━━ TEXTAUSZUG ━━

Für die letzten 200km von Ciudad Constitucion bis nach La Paz hatten wir ca. 3 Tage eingeplant, je nach Übernachtungsmöglichkeiten und Kondition. Mit den Übernachtungen in der Pampa sollte es leider nicht mehr klappen: wir fuhren überwiegend durch umzäuntes Weideland, was entweder zu einsichtig oder zu steinig war, wildes Zelten fast unmöglich. Unser Plan B war eine Übernachtung in einer Ortschaft: Die meisten Radfahrer dürfen mangels Alternativen im Hof der Polizei oder Kirche schlafen. Also fuhren wir am 24. trotz fast unerträglicher Hitze die 100km bis zur Ortschaft Las Pocitas. Die eher langweilige Strecke war zu unserem Glück recht wenig befahren, was wir auf Weihnachten zurückführten.
Thomas steuerte zielstrebig die Kirche an. Ich hoffte sehr darauf, die Polizei unterwegs zu finden, da ich schon befürchtete, dass am 24. im katholischen Mexiko sicherlich auch ein Gottesdienst stattfindet. Direkt neben der Kirche war dann die kleine Polizeistation, wo wir ohne Probleme zelten durften. Erschöpft wie wir waren, bauten wir unser Zelt auf, aßen sämtliche Vorräte auf, die wir eigentlich für 2 Tage eingekauft hatten (was wir aber erst danach merkten, wir hatten scheinbar ordentlich Hunger...) und zum Sonnenuntergang ging es nach einer Katzenwäsche schon ins Bett. Wir waren einfach zu müde...

━━━

▶ ARBEITSAUFTRAG
Führen Sie den oben stehenden Reisebericht über die Radstrecke von Ciudad Constitucion nach La Paz im selben Stil fort, und zwar im Anschluss an den Satz „Wir waren einfach zu müde...“.

━━ VORLIEGENDE DATEN ━━

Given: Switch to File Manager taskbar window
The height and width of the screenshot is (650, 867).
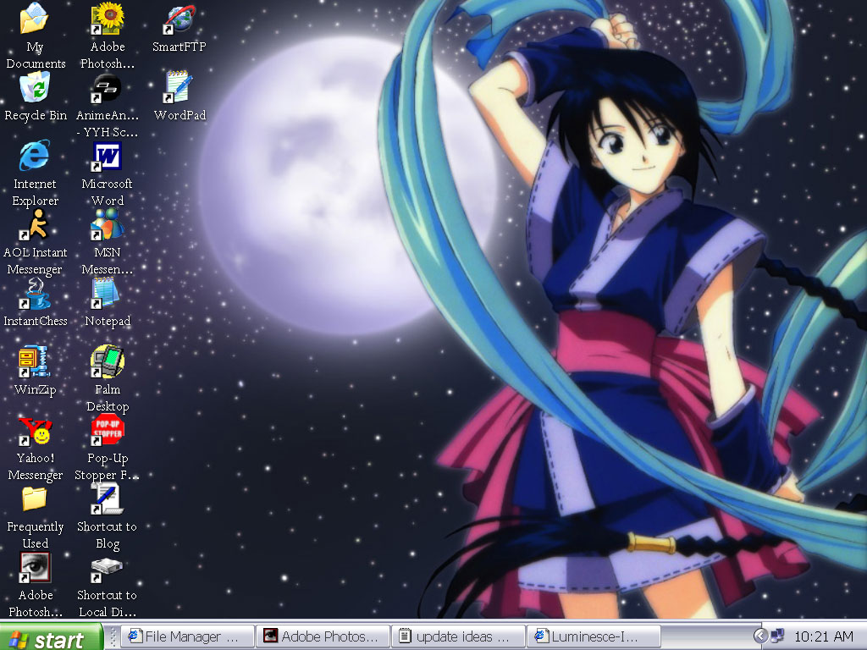Looking at the screenshot, I should click(187, 636).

━━━

▶ ERGEBNIS
Als es dunkel war, war jedoch an Schlaf nicht mehr zu denken. Hier in Kurzform, was um uns herum geschah: Kinder stürmten mit Böllern durchs Dorf, in etwa in dem Ausmaß wie an einem deutschen Silvesterabend vor 0 Uhr. Unser Zelt wurde leider auch mal mit Steinen beworfen, vor den Böllern schützte uns vermutlich die Polizei. Aus verschiedenen Richtungen kam unterschiedliche mexikanische Folkloremusik in Discolautstärke, wir zählten mindestens 3 Musikquellen, eine davon fuhr offensichtlich durch das Dorf. Gegen 21.30Uhr läuteten die Kirchenglocken und es begann eine ca. einstündige Liveübertragung des Gottesdienstes via Lautsprecher durch das ganze Dorf. Die Musik lief währenddessen auf Kneipenlautstärke weiter. Man bemerke, das Dorf hat ca. 300 Einwohner. Wir fühlten uns, als würden wir inmitten eines Jahrmarktes zelten. Wahnsinn! An diesen Heiligabend werden wir uns sicher jedes Jahr zurückerinnern:-) Irgendwie haben wir dann doch noch etwas Schlaf gefunden, die Musik lief allerdings um halb 6 morgens immernoch oder wieder.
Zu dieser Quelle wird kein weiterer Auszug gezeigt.